## Saved entries
-*-

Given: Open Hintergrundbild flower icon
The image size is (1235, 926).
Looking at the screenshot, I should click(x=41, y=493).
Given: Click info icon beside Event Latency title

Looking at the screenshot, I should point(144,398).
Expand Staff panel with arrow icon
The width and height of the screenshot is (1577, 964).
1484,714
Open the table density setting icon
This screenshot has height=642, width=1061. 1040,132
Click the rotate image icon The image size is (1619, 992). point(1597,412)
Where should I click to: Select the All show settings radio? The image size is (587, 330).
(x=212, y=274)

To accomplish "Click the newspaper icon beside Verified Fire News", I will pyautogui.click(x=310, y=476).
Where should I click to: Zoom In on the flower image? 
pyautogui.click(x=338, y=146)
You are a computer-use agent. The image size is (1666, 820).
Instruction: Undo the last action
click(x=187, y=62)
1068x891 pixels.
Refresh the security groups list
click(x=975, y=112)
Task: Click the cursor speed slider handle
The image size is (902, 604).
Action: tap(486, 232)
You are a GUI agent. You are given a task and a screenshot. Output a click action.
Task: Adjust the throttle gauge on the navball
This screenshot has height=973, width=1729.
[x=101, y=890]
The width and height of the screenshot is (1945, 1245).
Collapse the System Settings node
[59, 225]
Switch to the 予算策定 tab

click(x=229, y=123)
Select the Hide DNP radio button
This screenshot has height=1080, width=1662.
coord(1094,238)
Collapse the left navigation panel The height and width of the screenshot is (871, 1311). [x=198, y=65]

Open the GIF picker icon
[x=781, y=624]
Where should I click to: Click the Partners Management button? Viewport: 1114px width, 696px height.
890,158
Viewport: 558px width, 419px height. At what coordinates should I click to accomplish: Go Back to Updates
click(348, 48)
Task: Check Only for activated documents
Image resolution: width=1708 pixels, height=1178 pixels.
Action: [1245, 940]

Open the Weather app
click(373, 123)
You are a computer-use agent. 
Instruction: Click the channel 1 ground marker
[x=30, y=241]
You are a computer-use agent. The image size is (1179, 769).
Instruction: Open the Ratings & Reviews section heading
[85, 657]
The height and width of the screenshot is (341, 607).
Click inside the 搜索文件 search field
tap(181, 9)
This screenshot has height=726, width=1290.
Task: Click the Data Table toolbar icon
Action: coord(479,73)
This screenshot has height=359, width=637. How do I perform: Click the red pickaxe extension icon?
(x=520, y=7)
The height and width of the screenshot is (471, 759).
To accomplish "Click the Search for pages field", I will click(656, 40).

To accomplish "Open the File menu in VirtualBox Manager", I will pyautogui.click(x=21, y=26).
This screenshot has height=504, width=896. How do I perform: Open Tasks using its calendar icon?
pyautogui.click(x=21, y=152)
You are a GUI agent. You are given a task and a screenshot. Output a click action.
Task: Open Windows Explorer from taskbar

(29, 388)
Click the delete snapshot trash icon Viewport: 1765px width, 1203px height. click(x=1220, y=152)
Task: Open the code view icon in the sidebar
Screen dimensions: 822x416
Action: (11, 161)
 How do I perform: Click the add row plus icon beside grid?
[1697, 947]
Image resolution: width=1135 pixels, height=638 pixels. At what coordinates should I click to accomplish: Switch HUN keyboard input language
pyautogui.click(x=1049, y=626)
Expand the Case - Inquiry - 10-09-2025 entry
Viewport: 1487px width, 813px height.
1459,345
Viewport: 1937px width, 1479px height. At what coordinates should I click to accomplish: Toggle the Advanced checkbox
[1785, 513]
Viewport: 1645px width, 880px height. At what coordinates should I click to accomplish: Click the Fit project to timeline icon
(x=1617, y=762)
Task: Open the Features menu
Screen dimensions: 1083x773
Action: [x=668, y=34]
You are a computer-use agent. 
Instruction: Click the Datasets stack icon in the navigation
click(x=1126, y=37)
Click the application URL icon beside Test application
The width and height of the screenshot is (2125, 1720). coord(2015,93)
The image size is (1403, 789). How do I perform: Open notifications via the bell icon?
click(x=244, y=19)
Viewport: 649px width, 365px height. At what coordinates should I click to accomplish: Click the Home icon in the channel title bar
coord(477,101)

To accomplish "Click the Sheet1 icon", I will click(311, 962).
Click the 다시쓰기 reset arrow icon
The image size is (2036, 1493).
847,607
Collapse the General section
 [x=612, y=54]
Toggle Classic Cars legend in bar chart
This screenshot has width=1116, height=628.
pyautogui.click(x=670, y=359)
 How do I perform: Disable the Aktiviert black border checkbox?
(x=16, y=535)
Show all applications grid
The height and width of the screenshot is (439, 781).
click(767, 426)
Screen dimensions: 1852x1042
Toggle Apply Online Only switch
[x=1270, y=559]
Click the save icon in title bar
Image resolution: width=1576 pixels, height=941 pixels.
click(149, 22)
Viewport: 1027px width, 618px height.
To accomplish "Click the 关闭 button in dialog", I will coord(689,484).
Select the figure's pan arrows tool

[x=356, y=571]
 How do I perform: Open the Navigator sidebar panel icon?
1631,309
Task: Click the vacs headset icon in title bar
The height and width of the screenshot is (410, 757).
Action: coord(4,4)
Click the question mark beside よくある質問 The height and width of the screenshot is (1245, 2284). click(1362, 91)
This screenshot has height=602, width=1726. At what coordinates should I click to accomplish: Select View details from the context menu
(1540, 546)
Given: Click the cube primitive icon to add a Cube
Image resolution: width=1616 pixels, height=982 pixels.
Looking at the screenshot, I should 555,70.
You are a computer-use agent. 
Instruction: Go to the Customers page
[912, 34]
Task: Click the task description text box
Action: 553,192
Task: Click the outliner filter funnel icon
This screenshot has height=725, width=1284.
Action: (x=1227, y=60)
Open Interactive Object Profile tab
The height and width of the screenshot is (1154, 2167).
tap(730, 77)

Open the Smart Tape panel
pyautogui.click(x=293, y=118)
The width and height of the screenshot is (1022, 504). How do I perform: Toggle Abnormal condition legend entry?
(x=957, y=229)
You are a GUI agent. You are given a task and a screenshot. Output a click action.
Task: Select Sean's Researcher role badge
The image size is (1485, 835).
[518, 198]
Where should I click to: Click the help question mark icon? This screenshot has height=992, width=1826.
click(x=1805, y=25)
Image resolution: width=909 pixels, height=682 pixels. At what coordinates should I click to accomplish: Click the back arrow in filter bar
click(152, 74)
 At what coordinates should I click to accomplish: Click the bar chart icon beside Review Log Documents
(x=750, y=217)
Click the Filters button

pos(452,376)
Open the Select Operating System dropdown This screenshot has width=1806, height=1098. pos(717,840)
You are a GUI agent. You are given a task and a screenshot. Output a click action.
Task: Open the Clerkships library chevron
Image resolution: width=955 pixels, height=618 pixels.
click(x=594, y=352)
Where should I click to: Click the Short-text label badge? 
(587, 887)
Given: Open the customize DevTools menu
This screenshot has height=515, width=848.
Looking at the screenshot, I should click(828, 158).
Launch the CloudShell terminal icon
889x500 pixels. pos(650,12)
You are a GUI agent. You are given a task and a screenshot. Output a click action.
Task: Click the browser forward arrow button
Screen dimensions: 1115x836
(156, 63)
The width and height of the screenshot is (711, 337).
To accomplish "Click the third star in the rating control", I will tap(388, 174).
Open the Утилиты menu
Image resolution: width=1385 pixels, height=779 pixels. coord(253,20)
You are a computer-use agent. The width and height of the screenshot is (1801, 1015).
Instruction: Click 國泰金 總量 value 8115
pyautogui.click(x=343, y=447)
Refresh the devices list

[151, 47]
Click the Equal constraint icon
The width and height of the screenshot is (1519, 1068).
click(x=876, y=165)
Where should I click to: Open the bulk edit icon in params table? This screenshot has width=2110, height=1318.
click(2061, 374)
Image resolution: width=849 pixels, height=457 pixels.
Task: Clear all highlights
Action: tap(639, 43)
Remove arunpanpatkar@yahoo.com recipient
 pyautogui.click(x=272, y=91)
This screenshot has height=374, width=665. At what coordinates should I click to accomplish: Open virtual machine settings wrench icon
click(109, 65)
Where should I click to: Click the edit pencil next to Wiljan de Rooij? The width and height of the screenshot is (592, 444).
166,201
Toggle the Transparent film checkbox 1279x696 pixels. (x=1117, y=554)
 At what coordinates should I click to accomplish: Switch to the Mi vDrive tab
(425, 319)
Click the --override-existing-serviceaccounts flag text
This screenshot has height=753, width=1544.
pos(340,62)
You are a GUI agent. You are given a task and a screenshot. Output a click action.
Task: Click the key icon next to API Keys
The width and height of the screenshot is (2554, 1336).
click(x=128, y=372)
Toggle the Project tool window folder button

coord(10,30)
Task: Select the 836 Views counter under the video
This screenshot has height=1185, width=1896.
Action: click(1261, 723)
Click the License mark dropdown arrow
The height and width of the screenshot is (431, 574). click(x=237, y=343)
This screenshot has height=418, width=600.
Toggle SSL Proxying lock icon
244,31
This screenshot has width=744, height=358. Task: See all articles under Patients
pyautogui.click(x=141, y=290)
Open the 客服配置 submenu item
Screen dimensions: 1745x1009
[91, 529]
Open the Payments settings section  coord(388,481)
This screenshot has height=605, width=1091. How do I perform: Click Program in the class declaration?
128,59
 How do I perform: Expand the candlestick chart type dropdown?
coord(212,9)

-*-

Starting at the line above that contains "Viewport: 1487px width, 813px height.", write out each line exactly until the line that contains "Toggle Classic Cars legend in bar chart" has been written, and stop there.

Viewport: 1487px width, 813px height.
1459,345
Viewport: 1937px width, 1479px height. At what coordinates should I click to accomplish: Toggle the Advanced checkbox
[1785, 513]
Viewport: 1645px width, 880px height. At what coordinates should I click to accomplish: Click the Fit project to timeline icon
(x=1617, y=762)
Task: Open the Features menu
Screen dimensions: 1083x773
Action: [x=668, y=34]
You are a computer-use agent. 
Instruction: Click the Datasets stack icon in the navigation
click(x=1126, y=37)
Click the application URL icon beside Test application
The width and height of the screenshot is (2125, 1720). coord(2015,93)
The image size is (1403, 789). How do I perform: Open notifications via the bell icon?
click(x=244, y=19)
Viewport: 649px width, 365px height. At what coordinates should I click to accomplish: Click the Home icon in the channel title bar
coord(477,101)

To accomplish "Click the Sheet1 icon", I will click(311, 962).
Click the 다시쓰기 reset arrow icon
The image size is (2036, 1493).
847,607
Collapse the General section
 [x=612, y=54]
Toggle Classic Cars legend in bar chart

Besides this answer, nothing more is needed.